I cried today when I bought “Smart Food” in the grocery store. That cheesy popcorn was one of Nancy’s favorite snacks, and just thinking about that catapulted me into grief once again. I was purchasing it for my daughter Regina and her friends who were hanging out at our house after school. I’ve been apt to tear up at the grocery store, the traffic light, yoga lessons, in fact, just about everywhere these days. There are so many reminders that Nancy is permanently vacant from my life, at least in the physical realm (and I’m reserving judgment on the afterlife—haven’t heard from her yet).
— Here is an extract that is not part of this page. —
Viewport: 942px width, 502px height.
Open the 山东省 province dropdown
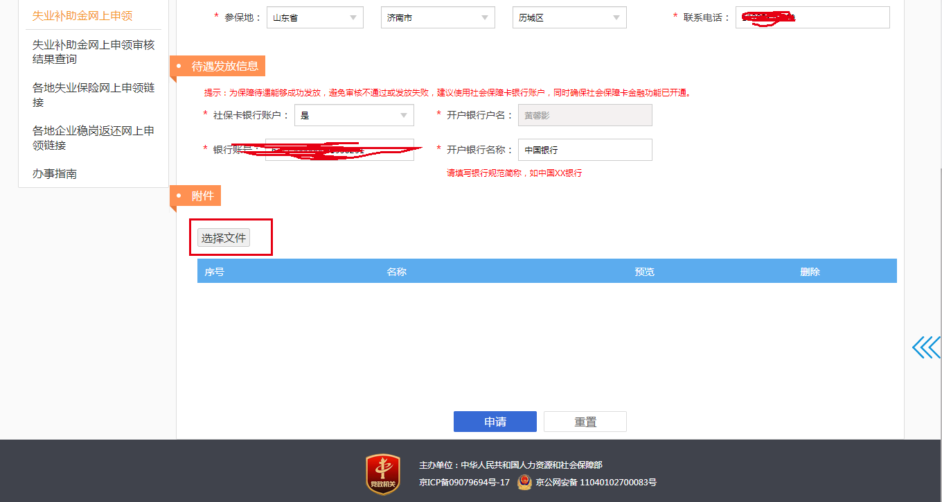point(314,18)
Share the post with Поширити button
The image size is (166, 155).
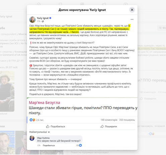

But it makes me wonder: why haven’t I ever noticed people crying in the grocery store before? I can’t be the only widow, person who’s lost a child, whose world has been upended by divorce, by losing a home, a job, or whose relatives here or in other countries have been the victims of natural or unnatural disasters. Nor can I be the only one who responds to such calamities of life by tears. I wonder if I have been immune to the suffering of others, inoculated by my comfortable life with a stable partnership, two daughters, a nice home in a safe neighborhood, and a decent job? Sure I’ve had my own crosses to bear. With a sick partner for many years now, a labor-intensive job, and kids with needs–both special and ordinary–I have had my hands full. All these years, I’ve been huddling down into myself as I go about my shopping, single-mindedly pursuing my task of getting items off the grocery store shelves and into my basket, without taking notice of the sadness of other human beings around me.
Frequently I’ll make small talk with folks at the grocery store and other places, something that annoys the hell out of my kids. But I don’t think I probe beneath the surface of their superficial remarks. A friend of mine named Tami, also a lesbian widow, does probe beneath the surface in her interactions with strangers. While in the line to see a movie, she heard someone ask the woman behind her how she was doing. “Fine” the woman replied, but Tami heard in her voice that she was far from fine. She asked the woman: “Why aren’t you fine?” And the woman told her that she had just lost her husband of forty years to cancer. After which, they shared their individual stories and comforted each other. I want to be like Tami.
Recently, I’ve been reading Anne Lamott’s Stitches: A Handbook on Meaning, Hope, and Beyond. I’d long ago put self-help books behind me, not because I didn’t have problems but because I believed that I had no need for their clichéd object lessons. I could solve my problems on my own. I no longer have the arrogance of thinking that I don’t need help, solace, or inspiration from those wiser than myself—or even just wiser in ways that I am not. Desperation does that to you.
Lamott defends the “overly sensitive child” in her book. Chastised for being too sensitive as a child, she wonders if being sensitive to the many occasions of brutality and personal loss that is inherent in this life isn’t a reasonable response. Considered an overly sensitive child myself, I felt somewhat redeemed by her analysis. But I want to be overly sensitive not only to my own personal losses but to the losses experienced by others.
During the time period of Nancy’s last stage of life and her death, our nation witnessed the horrific shooting in Ferguson and its aftermath of urban turmoil and outrage in the city and beyond. I was aware of what was going on, but I skipped through the facebook posts and the news, numbly insensitive to the world’s greater cares in the light of my own personal tragedy. We can only experience so much pain at once, I guess. But I hope to reclaim my ability to care about the world beyond my own experience.
But, really, my personal goal is less lofty than that: I want to use my experience of loss to try to become that woman who, having cried in the grocery store, is more open to the suffering of the world. Maybe then, I will notice all of the others who are crying in the grocery store.